# Homework Help: A problem about capacitor

1. Nov 19, 2015

### gracy

1. The problem statement, all variables and given/known data
Two plates (area=s) charged to +q1 and +q2 (q2<q1)are brought closer to form a capacitor of capacitance C.The potential difference across the plates is

2. Relevant equations

$V$=$\frac{Q}{C}$

3. The attempt at a solution

I don't know how are these plates going to form a capacitor as both of them have same type of (i.e positive)charge and in order to form a capacitor two conducting plates with equal and opposite charges are required.

Last edited: Nov 19, 2015
2. Nov 19, 2015

### ehild

What have you learnt about a parallel-plate capacitor? What is the capacitance if the area of the plates is s and the distance between them is d? Does the capacitance depend on the charge of the plates?

3. Nov 19, 2015

### Staff: Mentor

I would be inclined to look at the net electric field between the plates.

4. Nov 19, 2015

### gracy

$\vec{E}$=$\frac{σ}{ε0}$=$\frac{Q}{ε0A}$

5. Nov 19, 2015

### andrevdh

What if one would to consider two capacitors one charged with a q1 charge and the other with a q2 charge?

6. Nov 19, 2015

### Staff: Mentor

That's the idea, but check your formula for the electric field... a sheet of charge has two sides so you need to take that into account when you apply Gauss' Law to find the field.

edit: See for example: Hyperphysics: Electric Feild, Flat Sheets of Charge

Now, you have two sheets of charge with different charge densities...

7. Nov 19, 2015

### gracy

Two capacitors or two plates of a capacitor?

8. Nov 19, 2015

### BvU

Let q1 = 1, q2 = 2 for simplicity.

If the plates are far apart (far enough that they don't influence each other significantly), can you imagine the charges are evenly distributed over the surfaces ?

What happens if they are brought closer together ?

9. Nov 19, 2015

### gracy

Capacitance increases.
I don't wanna sound skeptical that's why I avoided question mark!It does not mean I am confident about it.

10. Nov 19, 2015

### gracy

My thought process is
For a parallel plate capacitor
$C$=$\frac{Aε0}{d}$
As d (distance between the two plates )decreases,C i.e Capacitance should increase.

11. Nov 19, 2015

### gracy

Am I going in right/correct direction?

12. Nov 19, 2015

### Staff: Mentor

I still feel that you'd be better to look at the net field between the plates. Gauss' Law will give you the answer.

13. Nov 19, 2015

### gracy

$E$=$\frac{σ}{2ε0}$
Right?

14. Nov 19, 2015

### Staff: Mentor

That will give you the field between the plates due to one plate with net charge density σ. You have two plates with different σ's. Draw a sketch and pay attention to the field directions. How do they sum?

• SUPPLIED INFORMATION:
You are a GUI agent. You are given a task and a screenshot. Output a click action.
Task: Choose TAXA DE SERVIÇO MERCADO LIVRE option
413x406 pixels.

• EXERCISE SET:
**a.** From the capacitor thread, extract the part that opens with the words containing "I don't wanna" and closes with "Capacitance should increase.".
**b.** Answer these questions using the capacitor thread:
(i) According to the problem statement, which plate has the smaller charge?
(ii) What values does BvU propose for q1 and q2 for simplicity?
(iii) Which law does the mentor say will give the answer when looking at the net field between the plates?
**c.** Carry on the capacitor thread from the point where it stops.
The material above comes from a separate source and has no connection to the capacitor thread.

• ANSWERS TO THE PROBLEMS:
**a.**
I don't wanna sound skeptical that's why I avoided question mark!It does not mean I am confident about it.

10. Nov 19, 2015

### gracy

My thought process is
For a parallel plate capacitor
$C$=$\frac{Aε0}{d}$
As d (distance between the two plates )decreases,C i.e Capacitance should increase.

**b.**
(i) The plate charged to +q2
(ii) q1 = 1 and q2 = 2
(iii) Gauss' Law

**c.**
15. Nov 20, 2015

### gracy

Electric field due to one plate having charge density σ1 in between the two plates(we will avoid electric field at other places)
$E_1$=$\frac{σ1}{2ε0}$

$E_2$=$\frac{σ2}{2ε0}$
Vector addition of $E_1$ and $E_2$

16. Nov 20, 2015

### Staff: Mentor

Okay, so assuming that you choose an appropriate direction for the net field, what's an expression for its magnitude?

17. Nov 20, 2015

### gracy

$\frac{σ1}{2ε0}$-$\frac{σ2}{2ε0}$
as Q1>Q2
Hence σ1>σ2

18. Nov 20, 2015

### Staff: Mentor

Good. But you can expand that a bit using the problem's given variables: s, q1, q2. Usually you want to express any results using the given parameters. You can pretty it up by factoring out the common variables.

Next, given a constant electric field, how do you find the potential difference between two locations?

19. Nov 20, 2015

### gracy

$\frac{Q1}{2ε0s}$-$\frac{Q2}{2ε0s}$

20. Nov 20, 2015

### Staff: Mentor

Keep going...

21. Nov 20, 2015

### gracy

But it is not mentioned that electric field is constant,is it?

22. Nov 20, 2015

### Staff: Mentor

The field from a relatively large sheet of charge is uniform. Here "relatively large" means that for the location of interest the distance from a face of the sheet is small compared to the size of the sheet, and it's not too close to the edges of the sheet where "edge effects" interfere with the uniformity.

23. Nov 20, 2015

### gracy

So I should consider electric field to be uniform in this case?

24. Nov 20, 2015

### Staff: Mentor

Yes, clearly. There are two parallel sheets of charge on plates forming a capacitor.

25. Nov 20, 2015

### gracy

Electric field multiplied by r?